The Golden Ratio
A Guide to the Golden Ratio (AKA Golden Section or Golden Mean) for Artists
There’s a mathematical ratio commonly found in nature—the ratio of 1 to 1.618—that has many names. Most often we call it the Golden Section, Golden Ratio, or Golden Mean, but it’s also occasionally referred to as the Golden Number, Divine Proportion, Golden Proportion, Fibonacci Number, and Phi.
You’ll usually find the golden ratio depicted as a single large rectangle formed by a square and another rectangle. What’s unique about this is that you can repeat the sequence infinitely and perfectly within each section.
If you take away the big square on the left, what remains is yet another golden rectangle. . . and so on.
The golden ratio in art and architecture
The appearance of this ratio in music, in patterns of human behavior, even in the proportion of the human body, all point to its universality as a principle of good structure and design.
Used in art, the golden ratio is the most mysterious of all compositional strategies.

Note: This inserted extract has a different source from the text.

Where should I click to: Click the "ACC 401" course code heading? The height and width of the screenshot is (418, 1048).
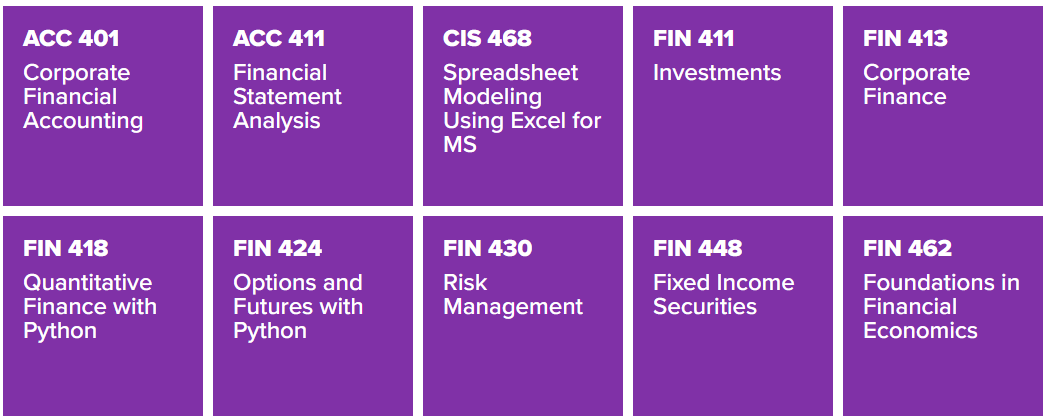tap(71, 39)
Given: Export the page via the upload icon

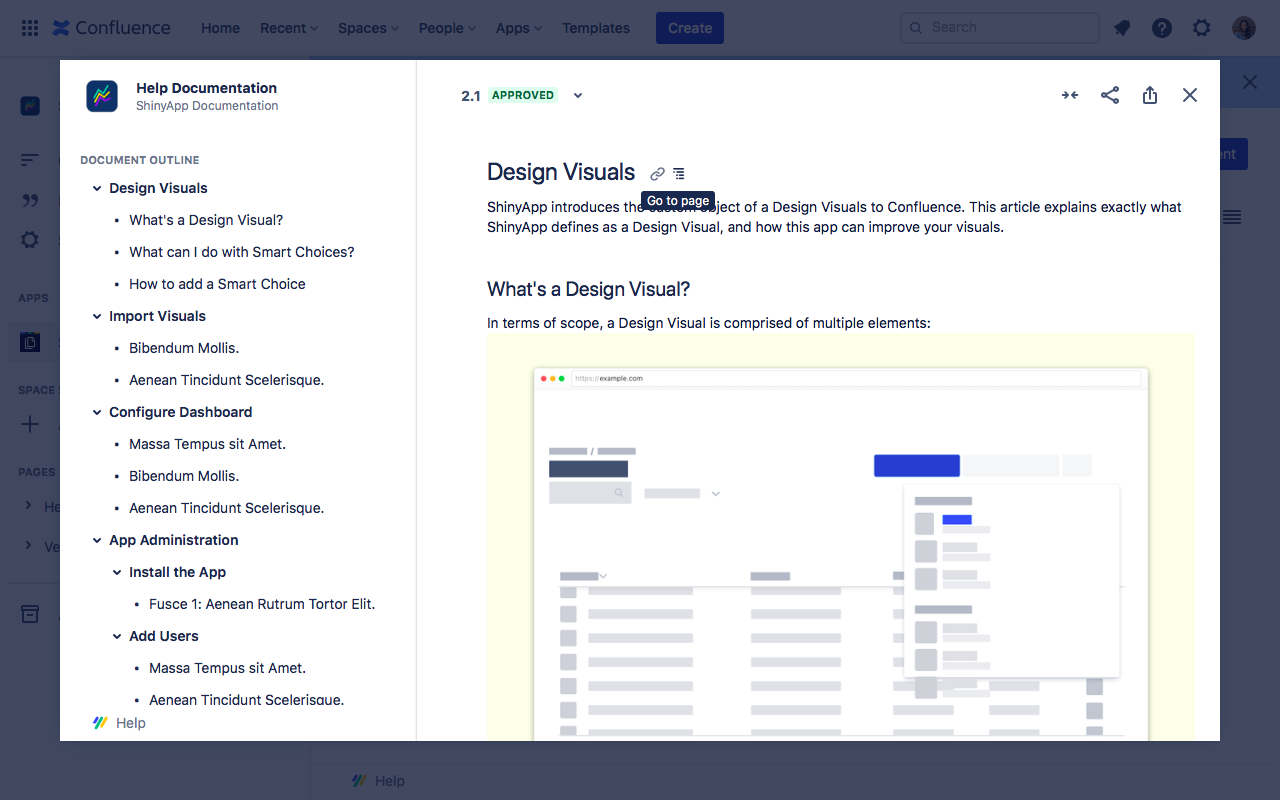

We know that by creating images based on this rectangle our art will be more likely to appeal to the human eye, but we don’t know why.
Some scholars argue that the Egyptians applied the golden ratio when building the great pyramids, as far back as 3000 B.C.
In 300 B.C. Euclid described the golden section in his writing of Euclid’s Elements, and before that, around 500 B.C., Pythagoras claimed that the golden ratio is the basis for the proportions of the human figure.
The ancient Greeks also used the golden ratio when building the Parthenon.